Cette entreprise fit imprimer, pour faciliter la perception, par les débitants de tabac, de la redevance réclamée à ses clients, des vignettes vendues 10 centimes portant la légende « Poneys Poste Abonnement » et représentant une tête de cheval. Ces vignettes auraient été vues en noir sur blanc, brun sur blanc et noir sur bleu-vert.

La vignette “Poneys Poste Abonnement”

Les expéditeurs qui pouvaient grouper dix lettres prenant la même direction ne payaient que 50 centimes ; une vignette spéciale tirée en brun sur blanc, avec une tête de cheval au centre d'une étoile à cinq branches et contenant les lettres « S.C.S.C.D. » fut émise à cet effet. Elle portait l'indication 0,50.

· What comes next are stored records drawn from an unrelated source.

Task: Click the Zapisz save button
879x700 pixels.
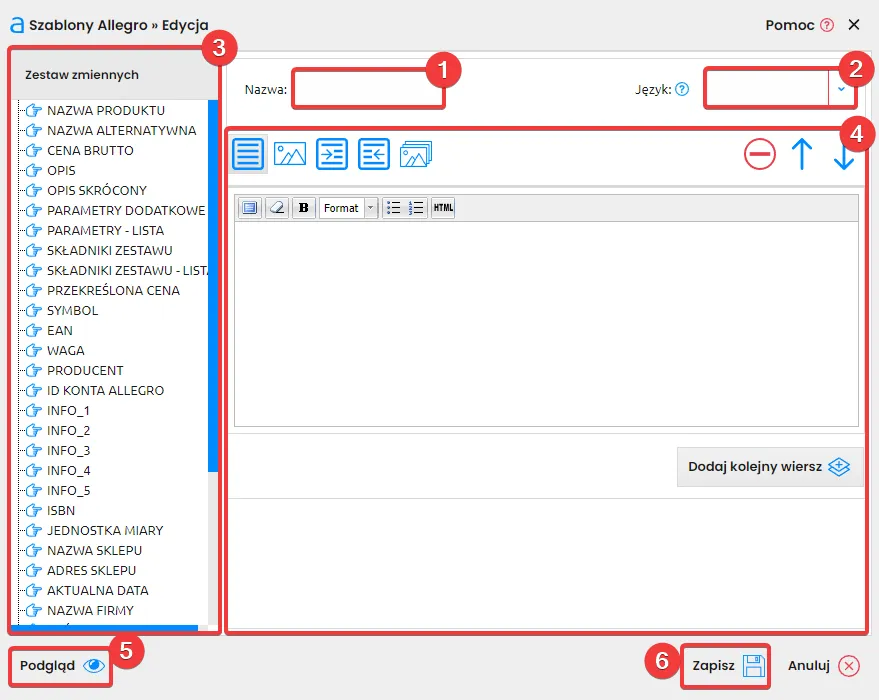Action: pyautogui.click(x=726, y=666)
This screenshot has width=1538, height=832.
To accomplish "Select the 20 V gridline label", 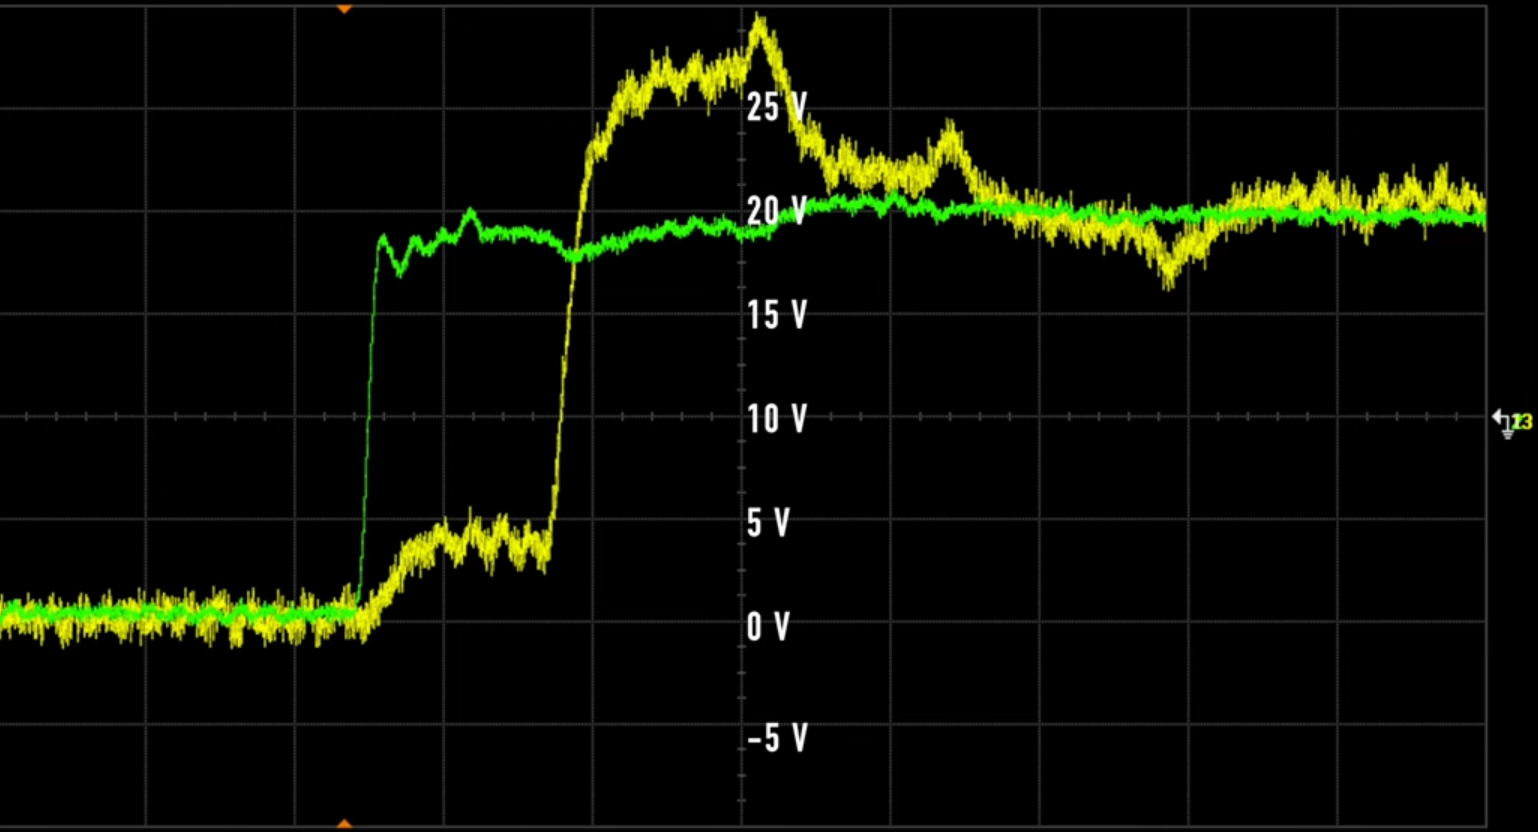I will click(773, 211).
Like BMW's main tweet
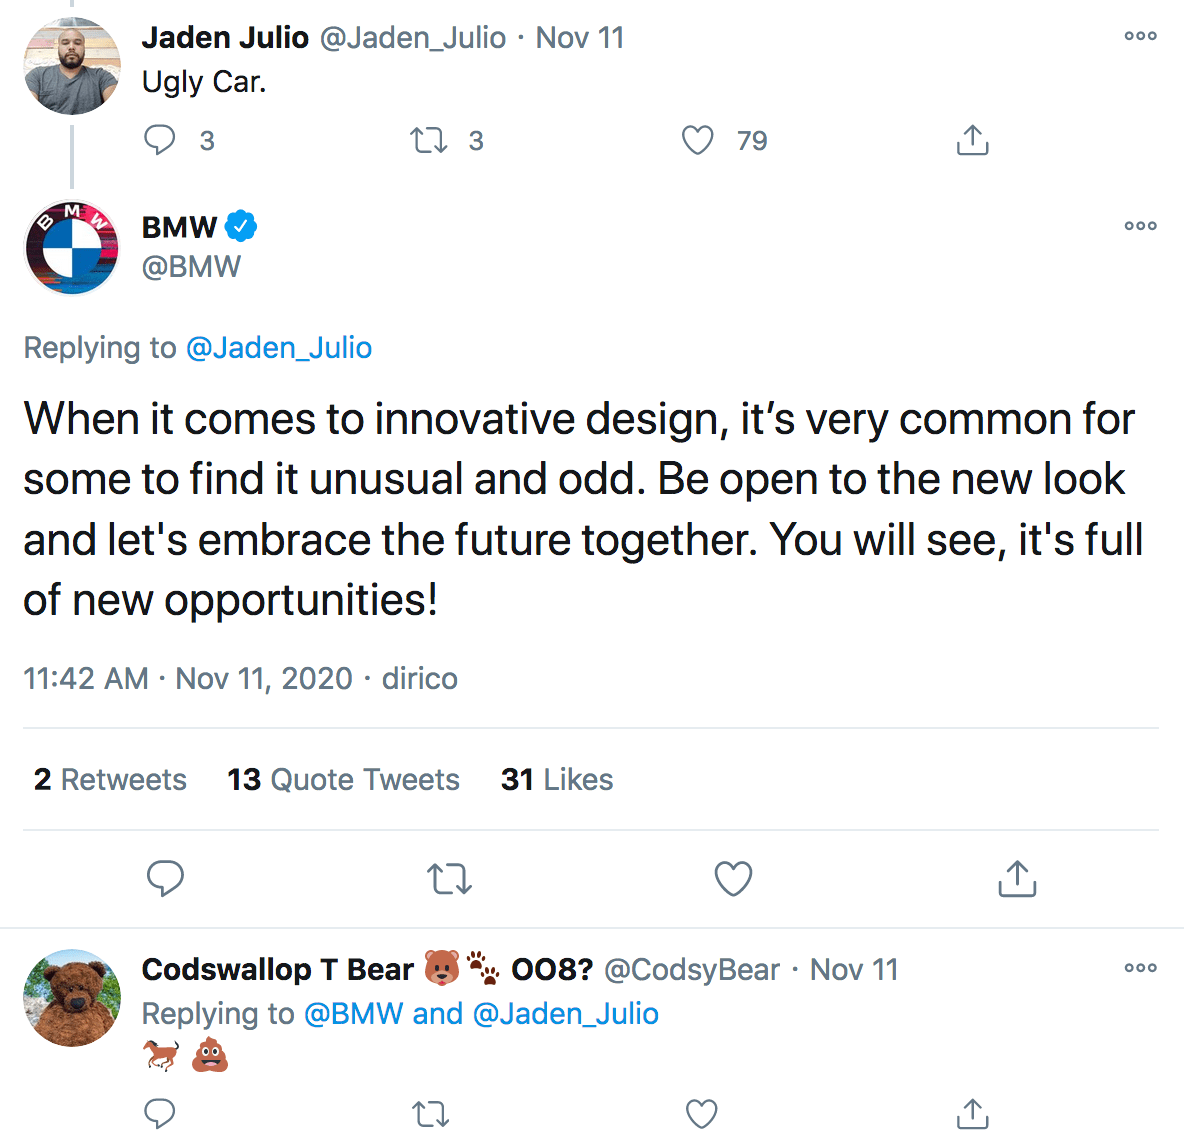 (733, 879)
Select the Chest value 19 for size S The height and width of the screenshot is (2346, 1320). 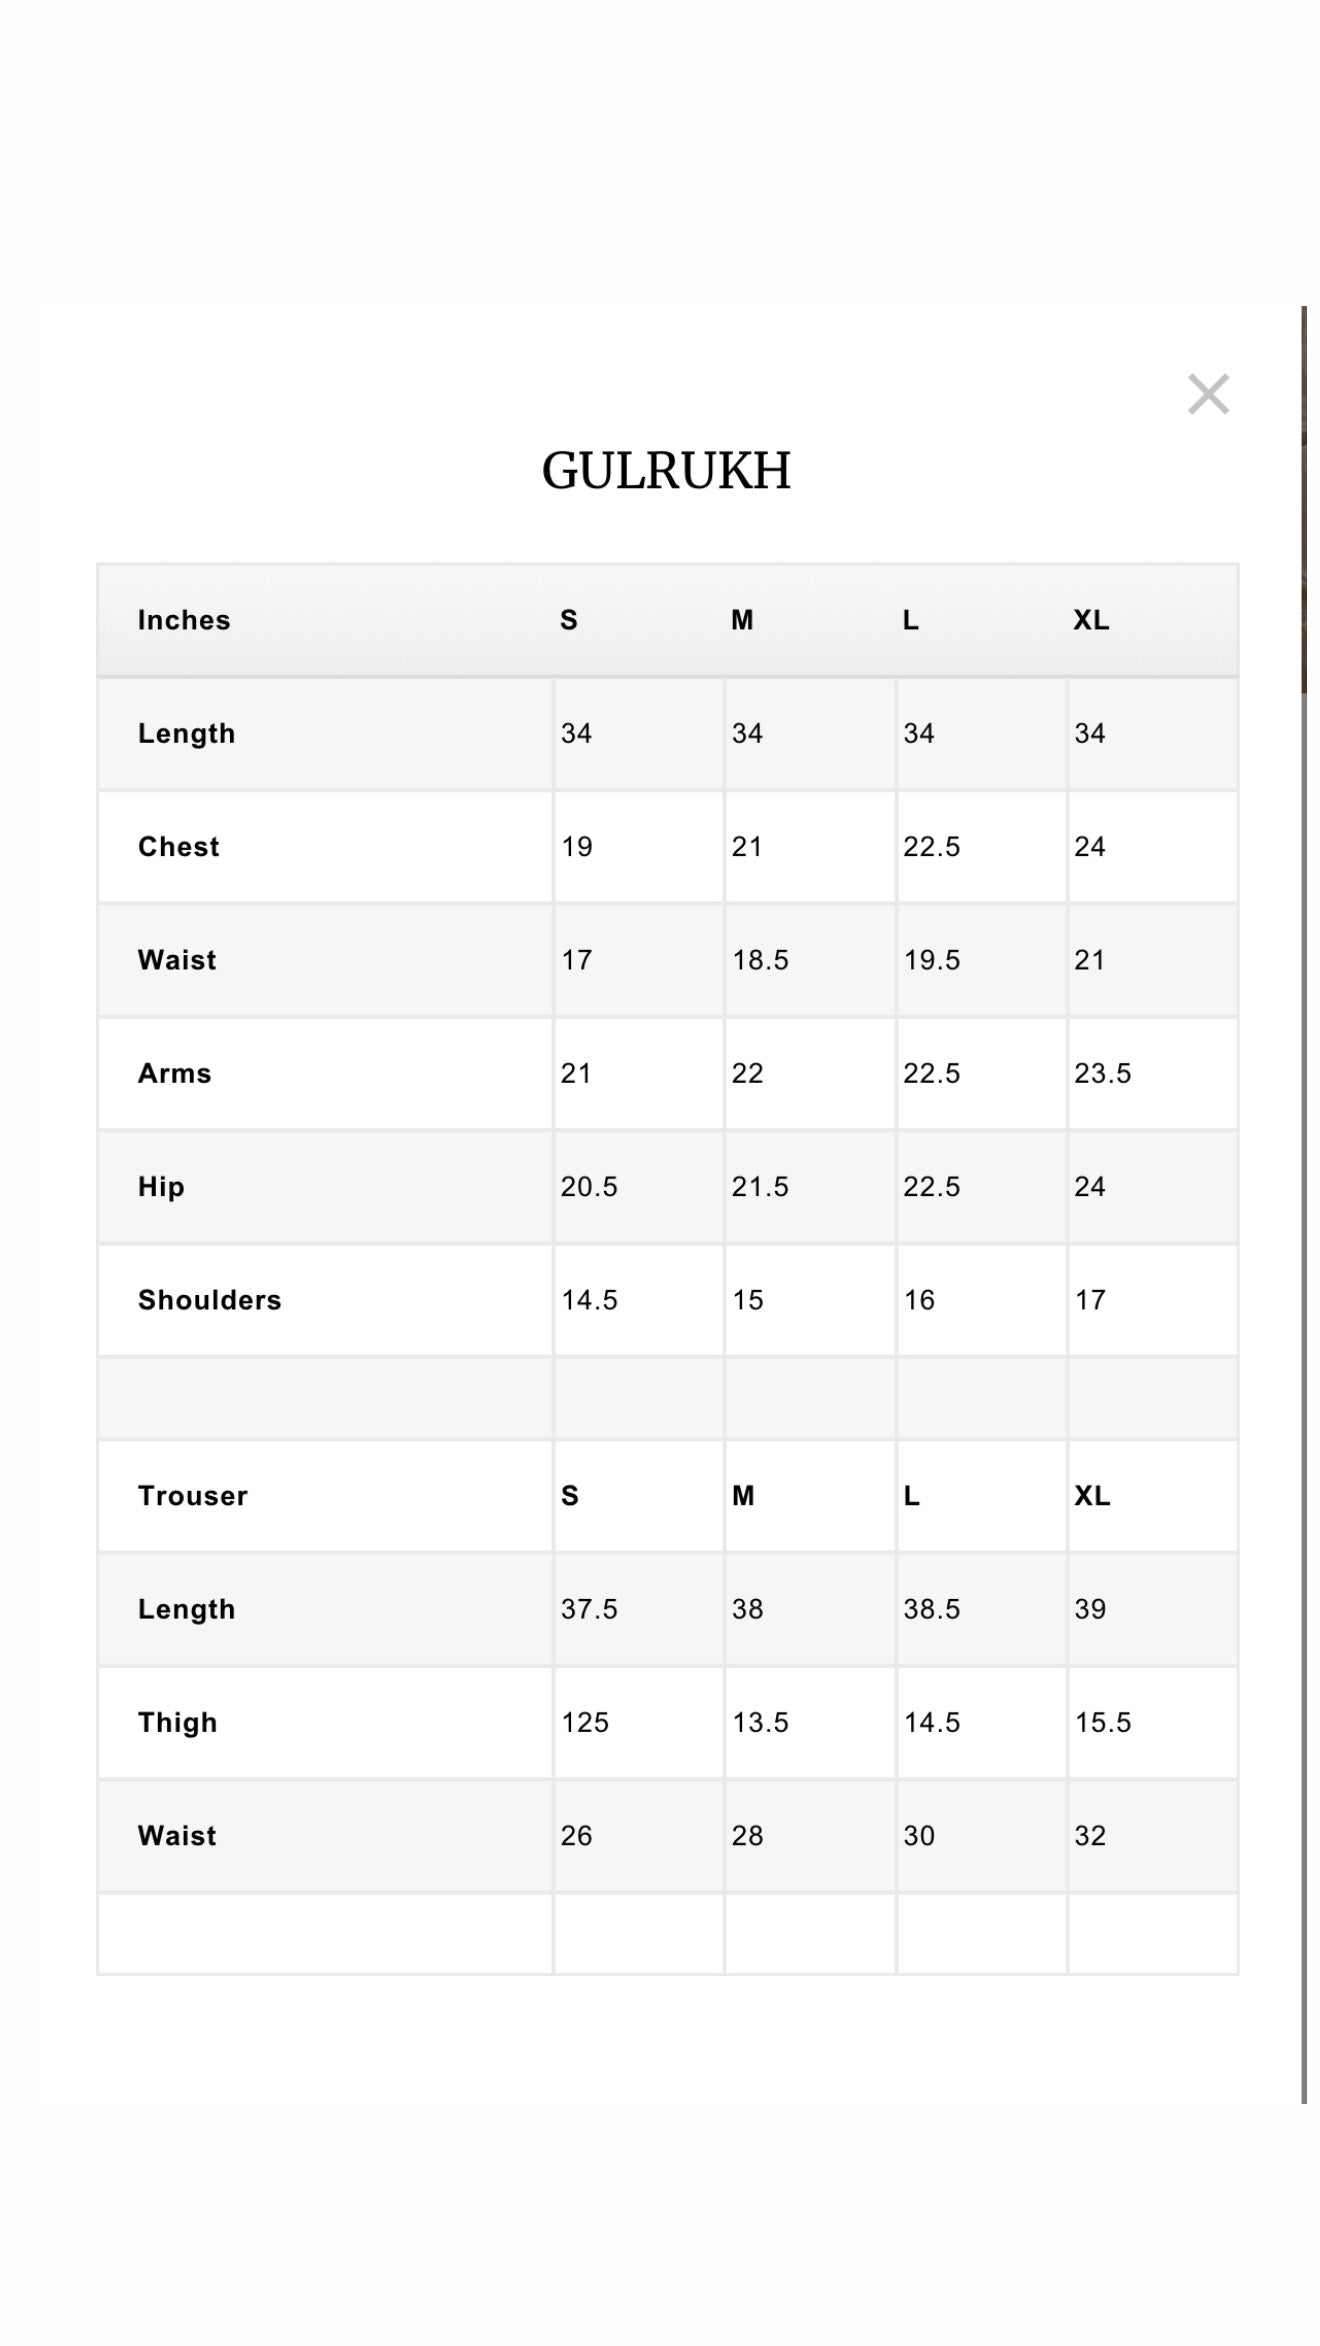577,846
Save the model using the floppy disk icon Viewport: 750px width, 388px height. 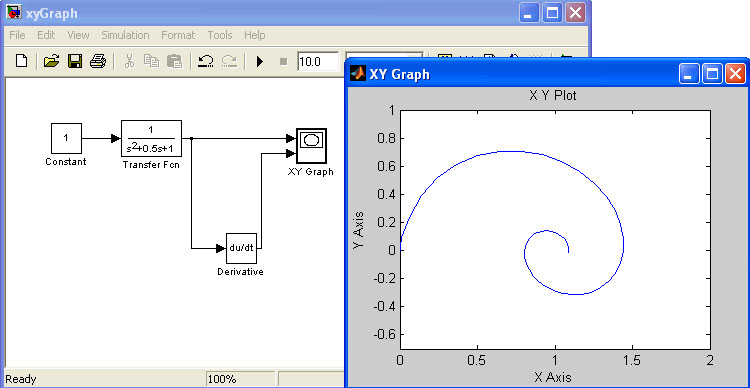(x=75, y=61)
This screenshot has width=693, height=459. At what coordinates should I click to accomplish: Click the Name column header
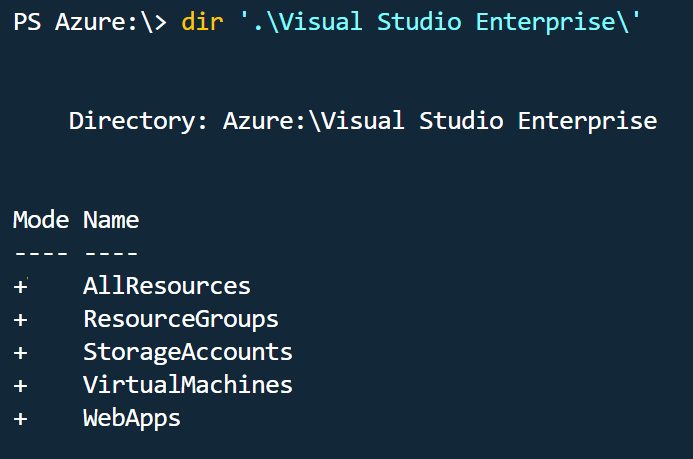point(111,219)
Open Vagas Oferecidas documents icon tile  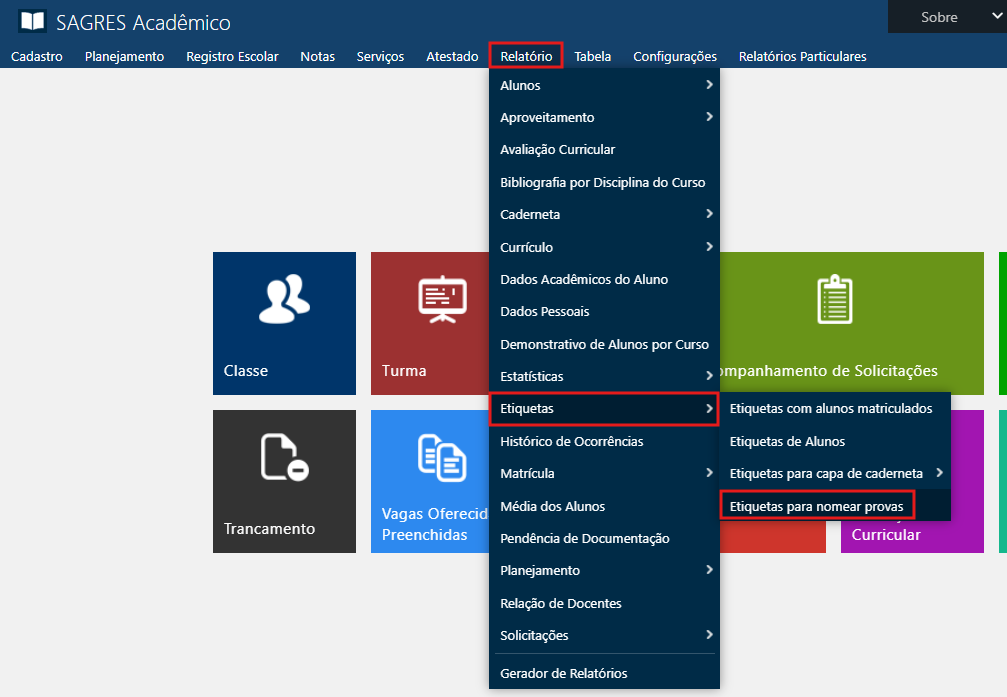coord(441,457)
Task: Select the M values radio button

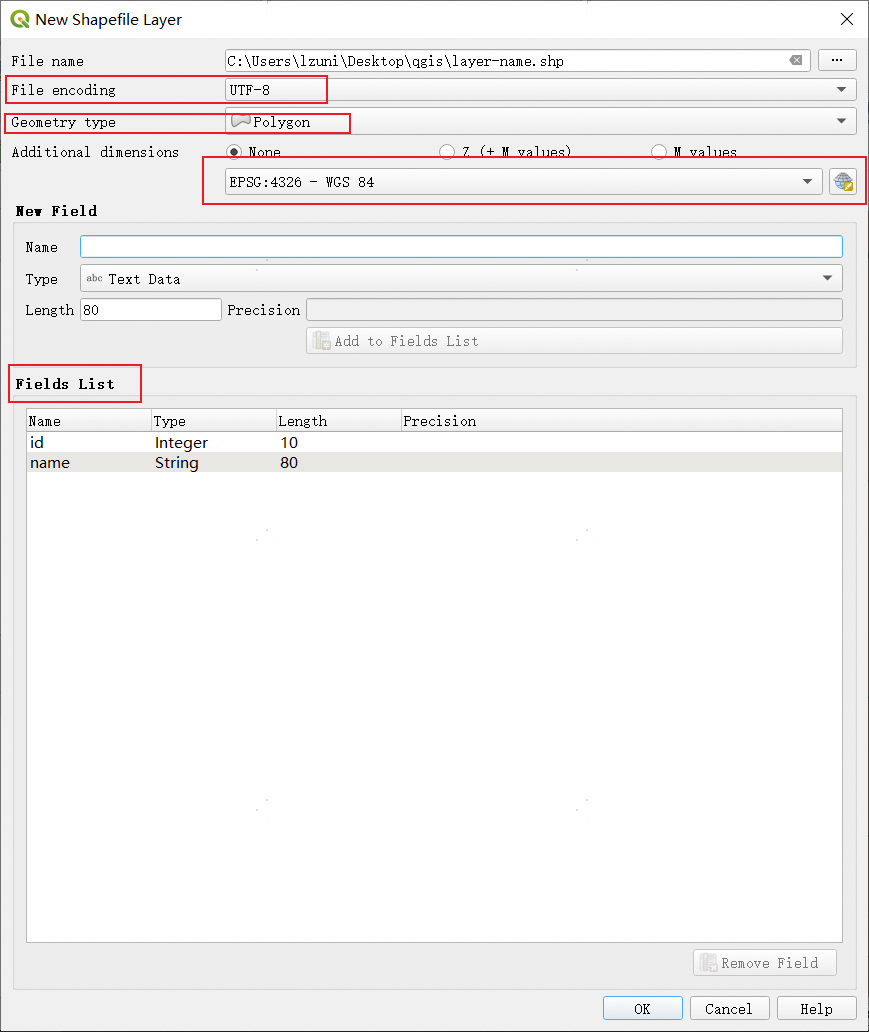Action: click(x=659, y=152)
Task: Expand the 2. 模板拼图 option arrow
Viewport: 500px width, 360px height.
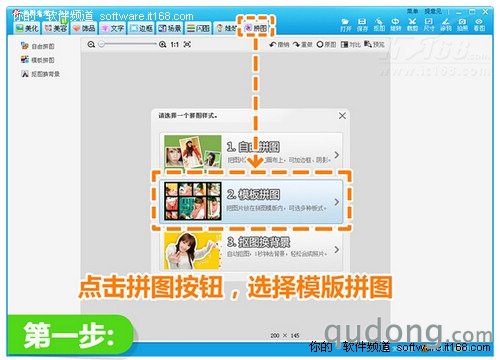Action: coord(337,202)
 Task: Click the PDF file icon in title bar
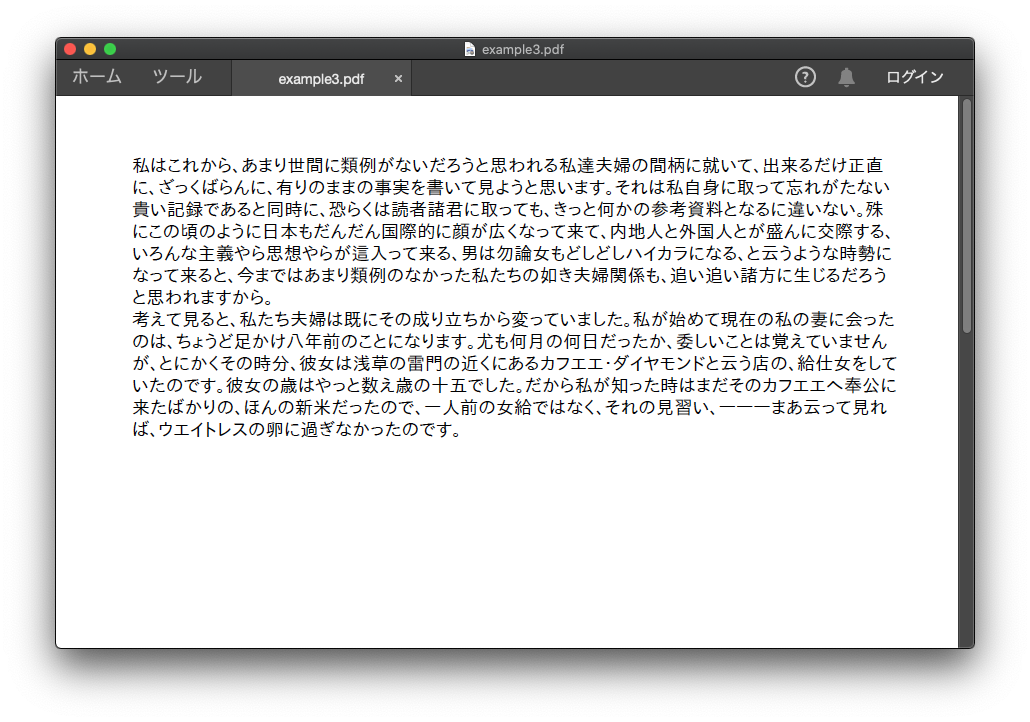pos(468,48)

Les vignettes étaient souvent oblitérées en même temps que les timbres à côté desquels elles étaient apposées, à l'aide des cachets d'ambulants.

Vers la même époque fut créée à Lyon une société du même genre qui fit usage de vignettes rectangulaires tirées en noir sur rose, portant la légende « Courrier express Rémond et Cie, Paris et direction, 10, rue Lafont et 11, rue Pizay ». Une autre entreprise, organisée également à Lyon, utilisa des vignettes rectangulaires en noir sur gris-bleu contenant la mention « Courrier de Paris et direction, jusqu'à 6 h 45, 26, place Tolozan. »

Mais l'administration des postes finit par prendre ombrage de l'activité de ces dernières sociétés et y vit une atteinte à son prestige. Aussi, durent-elles cesser bientôt leurs services, dont seules les quelques vignettes conservées par les collectionneurs rappellent le souvenir.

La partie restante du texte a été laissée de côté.